McConnell fell short of calling for anyone to be expelled from Congress, with members of his Senate caucus having themselves embraced false claims of election fraud that helped stoke a riot at the US Capitol. But he did go further than most of his fellow Republicans.
"Somebody who's suggested that perhaps no airplane hit the Pentagon on 9/11, that horrifying school shootings were pre-staged, and that the Clintons crashed JFK Jr.'s airplane is not living in reality," McConnell said, as reported by The Hill. "This has nothing to do with the challenges facing American families or the robust debates on substance that can strengthen our party."
A spokesperson for McConnell did not immediately respond to a request for comment.
Democrats have been even more forceful in their condemnations. Last month, Rep. Jimmy Gomez, a progressive from California, introduced a measure calling for Greene to be expelled from Congress.

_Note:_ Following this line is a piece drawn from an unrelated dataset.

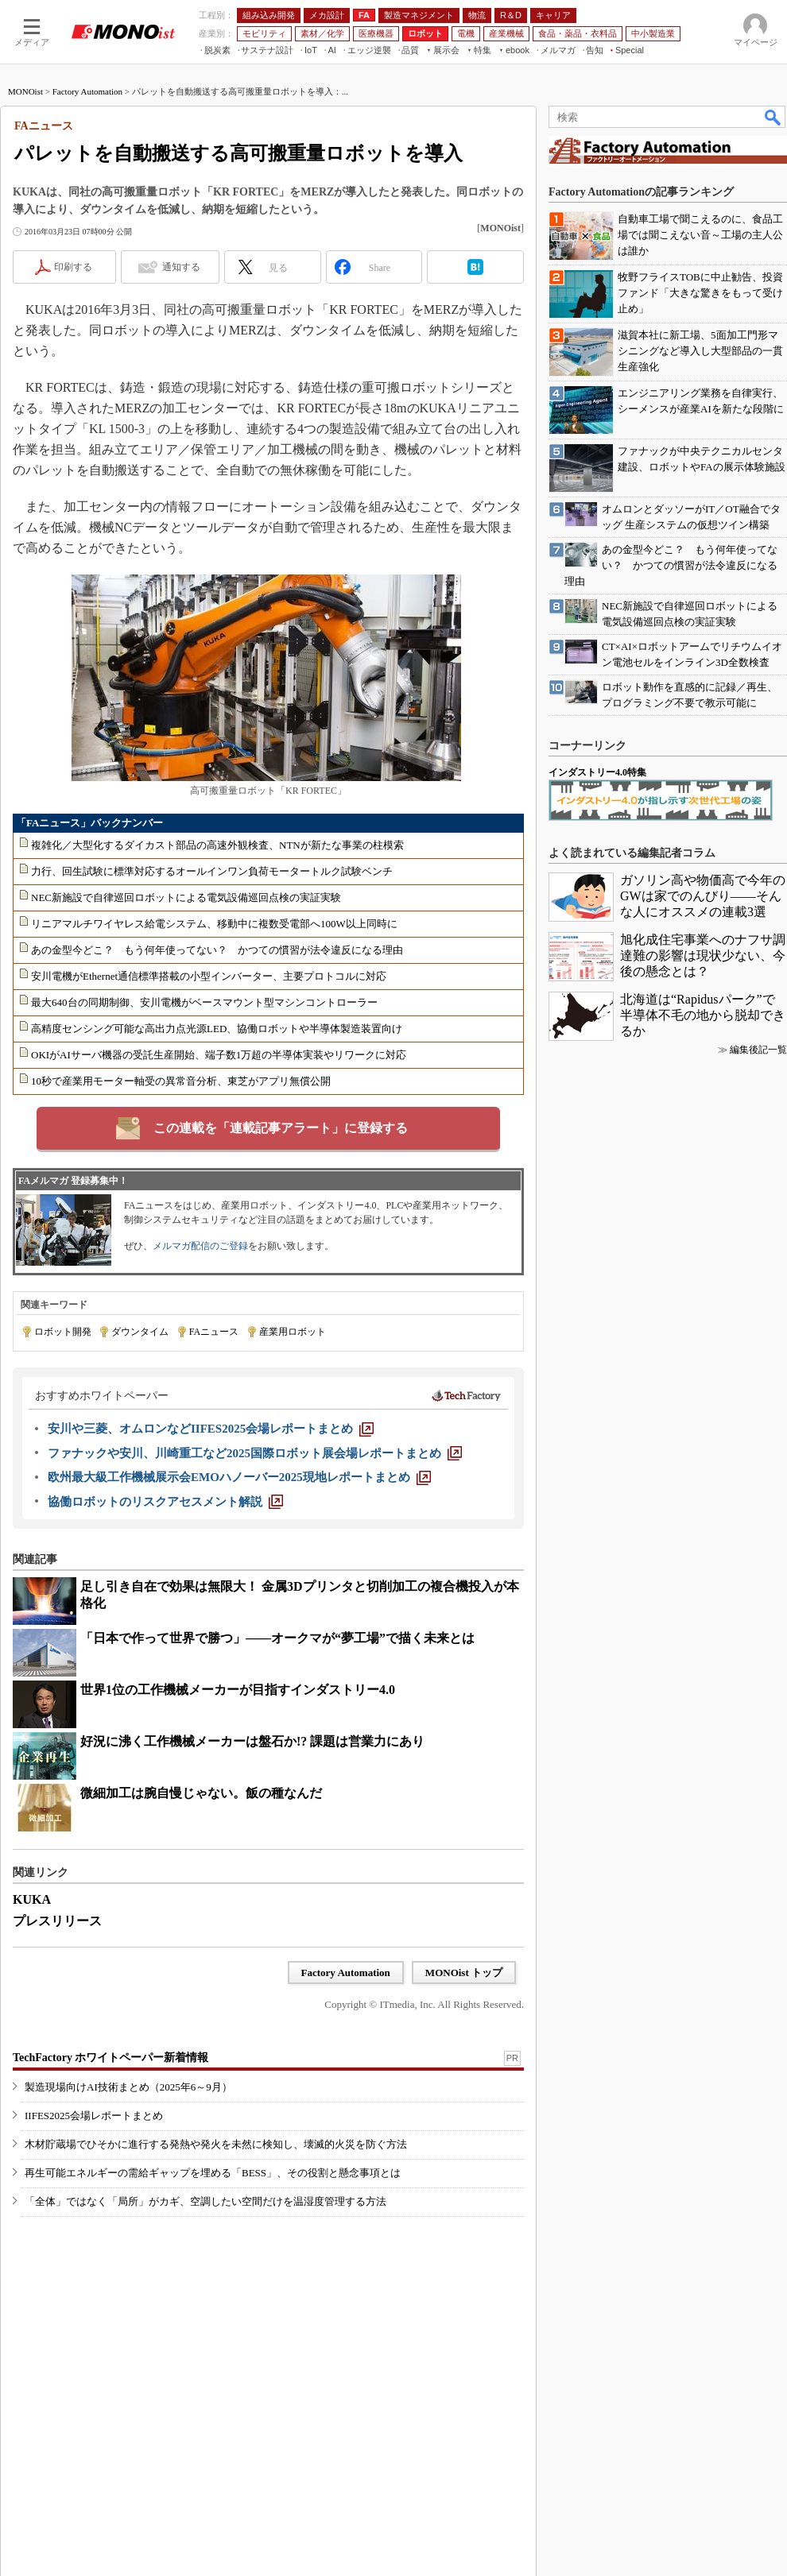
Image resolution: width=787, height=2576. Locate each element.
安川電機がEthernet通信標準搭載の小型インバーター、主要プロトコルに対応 (208, 976)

The parents of children killed in the Sandy Hook mass shooting have also said Greene should not have a role in shaping the country's education policy.
On Monday, Democratic leaders gave their Republican counterparts an ultimatum: strip Greene of her committee assignments in the next 72 hours, or Democrats will do it themselves.
House Minority Leader Kevin McCarthy has said that he plans to have "a conversation" with the lawmaker.